(Records from a collection)
════════════════════
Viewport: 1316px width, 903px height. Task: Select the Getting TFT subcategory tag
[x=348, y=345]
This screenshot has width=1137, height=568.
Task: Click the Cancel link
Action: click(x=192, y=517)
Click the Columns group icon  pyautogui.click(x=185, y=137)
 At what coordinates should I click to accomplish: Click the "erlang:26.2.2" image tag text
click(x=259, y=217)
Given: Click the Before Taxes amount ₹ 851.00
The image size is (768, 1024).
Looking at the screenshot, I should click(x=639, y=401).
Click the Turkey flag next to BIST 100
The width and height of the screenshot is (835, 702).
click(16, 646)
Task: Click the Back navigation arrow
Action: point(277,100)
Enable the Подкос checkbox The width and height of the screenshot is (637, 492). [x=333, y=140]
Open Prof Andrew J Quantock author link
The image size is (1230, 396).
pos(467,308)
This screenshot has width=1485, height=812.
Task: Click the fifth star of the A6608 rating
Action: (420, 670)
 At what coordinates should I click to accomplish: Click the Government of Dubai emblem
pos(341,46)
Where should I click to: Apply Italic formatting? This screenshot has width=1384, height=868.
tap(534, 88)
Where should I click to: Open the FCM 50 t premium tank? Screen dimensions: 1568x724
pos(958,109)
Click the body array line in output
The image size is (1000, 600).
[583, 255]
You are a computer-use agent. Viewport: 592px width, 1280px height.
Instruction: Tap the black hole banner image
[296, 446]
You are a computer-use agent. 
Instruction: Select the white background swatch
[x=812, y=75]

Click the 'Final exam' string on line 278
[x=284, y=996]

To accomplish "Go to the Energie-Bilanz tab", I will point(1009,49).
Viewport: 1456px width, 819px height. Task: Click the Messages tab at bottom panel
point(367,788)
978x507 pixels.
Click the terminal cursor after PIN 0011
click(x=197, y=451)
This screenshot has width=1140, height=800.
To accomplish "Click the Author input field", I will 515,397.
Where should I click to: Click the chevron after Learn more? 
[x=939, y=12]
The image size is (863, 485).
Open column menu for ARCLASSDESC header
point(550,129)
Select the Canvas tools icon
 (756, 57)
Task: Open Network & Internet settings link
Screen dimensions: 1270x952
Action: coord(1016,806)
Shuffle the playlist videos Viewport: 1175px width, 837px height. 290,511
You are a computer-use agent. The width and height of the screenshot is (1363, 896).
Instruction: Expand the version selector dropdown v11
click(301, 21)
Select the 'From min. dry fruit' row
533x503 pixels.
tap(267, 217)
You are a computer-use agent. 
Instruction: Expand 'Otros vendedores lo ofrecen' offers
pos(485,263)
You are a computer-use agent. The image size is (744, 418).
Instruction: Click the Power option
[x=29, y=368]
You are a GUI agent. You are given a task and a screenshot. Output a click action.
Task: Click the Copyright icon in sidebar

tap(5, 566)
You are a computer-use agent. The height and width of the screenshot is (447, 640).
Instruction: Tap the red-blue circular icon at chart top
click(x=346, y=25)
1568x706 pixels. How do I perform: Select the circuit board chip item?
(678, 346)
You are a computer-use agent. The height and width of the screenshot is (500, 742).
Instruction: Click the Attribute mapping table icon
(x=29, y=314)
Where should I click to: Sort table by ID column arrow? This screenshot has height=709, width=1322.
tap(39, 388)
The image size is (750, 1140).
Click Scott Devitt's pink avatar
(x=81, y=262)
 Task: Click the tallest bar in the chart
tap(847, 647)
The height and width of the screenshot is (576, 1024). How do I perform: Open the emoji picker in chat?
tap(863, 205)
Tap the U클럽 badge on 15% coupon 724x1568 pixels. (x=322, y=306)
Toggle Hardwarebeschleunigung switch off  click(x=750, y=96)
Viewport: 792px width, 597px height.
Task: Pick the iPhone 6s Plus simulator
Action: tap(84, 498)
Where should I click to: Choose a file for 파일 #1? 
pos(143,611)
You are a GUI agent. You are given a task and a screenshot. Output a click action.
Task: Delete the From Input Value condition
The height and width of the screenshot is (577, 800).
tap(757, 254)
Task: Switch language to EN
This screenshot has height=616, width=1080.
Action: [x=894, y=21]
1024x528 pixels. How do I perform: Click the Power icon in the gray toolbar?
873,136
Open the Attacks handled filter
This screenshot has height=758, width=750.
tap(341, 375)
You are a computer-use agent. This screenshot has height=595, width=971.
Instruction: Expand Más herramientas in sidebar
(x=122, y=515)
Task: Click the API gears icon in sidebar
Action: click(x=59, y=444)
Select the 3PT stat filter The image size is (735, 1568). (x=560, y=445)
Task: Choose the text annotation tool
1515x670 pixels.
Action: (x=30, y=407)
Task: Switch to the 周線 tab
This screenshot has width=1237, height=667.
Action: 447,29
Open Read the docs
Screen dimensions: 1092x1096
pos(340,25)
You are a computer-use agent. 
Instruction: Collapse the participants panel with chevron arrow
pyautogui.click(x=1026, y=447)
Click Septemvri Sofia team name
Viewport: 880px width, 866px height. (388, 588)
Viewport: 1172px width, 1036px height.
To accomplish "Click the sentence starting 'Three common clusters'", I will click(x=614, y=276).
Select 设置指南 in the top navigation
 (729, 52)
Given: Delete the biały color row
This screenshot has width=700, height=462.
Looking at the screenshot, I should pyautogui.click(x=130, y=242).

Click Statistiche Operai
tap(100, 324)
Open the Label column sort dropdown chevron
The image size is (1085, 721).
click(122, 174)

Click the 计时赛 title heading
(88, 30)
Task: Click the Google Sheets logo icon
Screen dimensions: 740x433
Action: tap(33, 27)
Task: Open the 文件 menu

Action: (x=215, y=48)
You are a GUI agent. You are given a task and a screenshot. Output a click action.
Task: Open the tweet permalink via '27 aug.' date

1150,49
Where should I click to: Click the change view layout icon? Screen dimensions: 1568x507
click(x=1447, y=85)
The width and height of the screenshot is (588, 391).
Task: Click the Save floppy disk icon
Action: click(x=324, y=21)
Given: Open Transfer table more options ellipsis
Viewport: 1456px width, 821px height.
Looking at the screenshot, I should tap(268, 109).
════════════════════
> **Exercise prompt**:
Print all the data exactly.

> **Output**:
Viewport: 1316px width, 903px height. Task: Select the Getting TFT subcategory tag
[x=348, y=345]
This screenshot has width=1137, height=568.
Task: Click the Cancel link
Action: click(x=192, y=517)
Click the Columns group icon  pyautogui.click(x=185, y=137)
 At what coordinates should I click to accomplish: Click the "erlang:26.2.2" image tag text
click(x=259, y=217)
Given: Click the Before Taxes amount ₹ 851.00
The image size is (768, 1024).
Looking at the screenshot, I should click(x=639, y=401).
Click the Turkey flag next to BIST 100
The width and height of the screenshot is (835, 702).
click(16, 646)
Task: Click the Back navigation arrow
Action: point(277,100)
Enable the Подкос checkbox The width and height of the screenshot is (637, 492). [x=333, y=140]
Open Prof Andrew J Quantock author link
The image size is (1230, 396).
pos(467,308)
This screenshot has width=1485, height=812.
Task: Click the fifth star of the A6608 rating
Action: (420, 670)
 At what coordinates should I click to accomplish: Click the Government of Dubai emblem
pos(341,46)
Where should I click to: Apply Italic formatting? This screenshot has width=1384, height=868.
tap(534, 88)
Where should I click to: Open the FCM 50 t premium tank? Screen dimensions: 1568x724
pos(958,109)
Click the body array line in output
The image size is (1000, 600).
[583, 255]
You are a computer-use agent. Viewport: 592px width, 1280px height.
Instruction: Tap the black hole banner image
[296, 446]
You are a computer-use agent. 
Instruction: Select the white background swatch
[x=812, y=75]

Click the 'Final exam' string on line 278
[x=284, y=996]

To accomplish "Go to the Energie-Bilanz tab", I will point(1009,49).
Viewport: 1456px width, 819px height. Task: Click the Messages tab at bottom panel
point(367,788)
978x507 pixels.
Click the terminal cursor after PIN 0011
click(x=197, y=451)
This screenshot has width=1140, height=800.
To accomplish "Click the Author input field", I will 515,397.
Where should I click to: Click the chevron after Learn more? 
[x=939, y=12]
The image size is (863, 485).
Open column menu for ARCLASSDESC header
point(550,129)
Select the Canvas tools icon
 (756, 57)
Task: Open Network & Internet settings link
Screen dimensions: 1270x952
Action: coord(1016,806)
Shuffle the playlist videos Viewport: 1175px width, 837px height. 290,511
You are a computer-use agent. The width and height of the screenshot is (1363, 896).
Instruction: Expand the version selector dropdown v11
click(301, 21)
Select the 'From min. dry fruit' row
533x503 pixels.
tap(267, 217)
You are a computer-use agent. 
Instruction: Expand 'Otros vendedores lo ofrecen' offers
pos(485,263)
You are a computer-use agent. The image size is (744, 418).
Instruction: Click the Power option
[x=29, y=368]
You are a GUI agent. You are given a task and a screenshot. Output a click action.
Task: Click the Copyright icon in sidebar

tap(5, 566)
You are a computer-use agent. The height and width of the screenshot is (447, 640).
Instruction: Tap the red-blue circular icon at chart top
click(x=346, y=25)
1568x706 pixels. How do I perform: Select the circuit board chip item?
(678, 346)
You are a computer-use agent. The height and width of the screenshot is (500, 742).
Instruction: Click the Attribute mapping table icon
(x=29, y=314)
Where should I click to: Sort table by ID column arrow? This screenshot has height=709, width=1322.
tap(39, 388)
The image size is (750, 1140).
Click Scott Devitt's pink avatar
(x=81, y=262)
 Task: Click the tallest bar in the chart
tap(847, 647)
The height and width of the screenshot is (576, 1024). How do I perform: Open the emoji picker in chat?
tap(863, 205)
Tap the U클럽 badge on 15% coupon 724x1568 pixels. (x=322, y=306)
Toggle Hardwarebeschleunigung switch off  click(x=750, y=96)
Viewport: 792px width, 597px height.
Task: Pick the iPhone 6s Plus simulator
Action: tap(84, 498)
Where should I click to: Choose a file for 파일 #1? 
pos(143,611)
You are a GUI agent. You are given a task and a screenshot. Output a click action.
Task: Delete the From Input Value condition
The height and width of the screenshot is (577, 800).
tap(757, 254)
Task: Switch language to EN
This screenshot has height=616, width=1080.
Action: [x=894, y=21]
1024x528 pixels. How do I perform: Click the Power icon in the gray toolbar?
873,136
Open the Attacks handled filter
This screenshot has height=758, width=750.
tap(341, 375)
You are a computer-use agent. This screenshot has height=595, width=971.
Instruction: Expand Más herramientas in sidebar
(x=122, y=515)
Task: Click the API gears icon in sidebar
Action: click(x=59, y=444)
Select the 3PT stat filter The image size is (735, 1568). (x=560, y=445)
Task: Choose the text annotation tool
1515x670 pixels.
Action: (x=30, y=407)
Task: Switch to the 周線 tab
This screenshot has width=1237, height=667.
Action: 447,29
Open Read the docs
Screen dimensions: 1092x1096
pos(340,25)
You are a computer-use agent. 
Instruction: Collapse the participants panel with chevron arrow
pyautogui.click(x=1026, y=447)
Click Septemvri Sofia team name
Viewport: 880px width, 866px height. (388, 588)
Viewport: 1172px width, 1036px height.
To accomplish "Click the sentence starting 'Three common clusters'", I will click(x=614, y=276).
Select 设置指南 in the top navigation
 (729, 52)
Given: Delete the biały color row
This screenshot has width=700, height=462.
Looking at the screenshot, I should pyautogui.click(x=130, y=242).

Click Statistiche Operai
tap(100, 324)
Open the Label column sort dropdown chevron
The image size is (1085, 721).
click(122, 174)

Click the 计时赛 title heading
(88, 30)
Task: Click the Google Sheets logo icon
Screen dimensions: 740x433
Action: tap(33, 27)
Task: Open the 文件 menu

Action: (x=215, y=48)
You are a GUI agent. You are given a task and a screenshot. Output a click action.
Task: Open the tweet permalink via '27 aug.' date

1150,49
Where should I click to: Click the change view layout icon? Screen dimensions: 1568x507
click(x=1447, y=85)
The width and height of the screenshot is (588, 391).
Task: Click the Save floppy disk icon
Action: click(x=324, y=21)
Given: Open Transfer table more options ellipsis
Viewport: 1456px width, 821px height.
Looking at the screenshot, I should tap(268, 109).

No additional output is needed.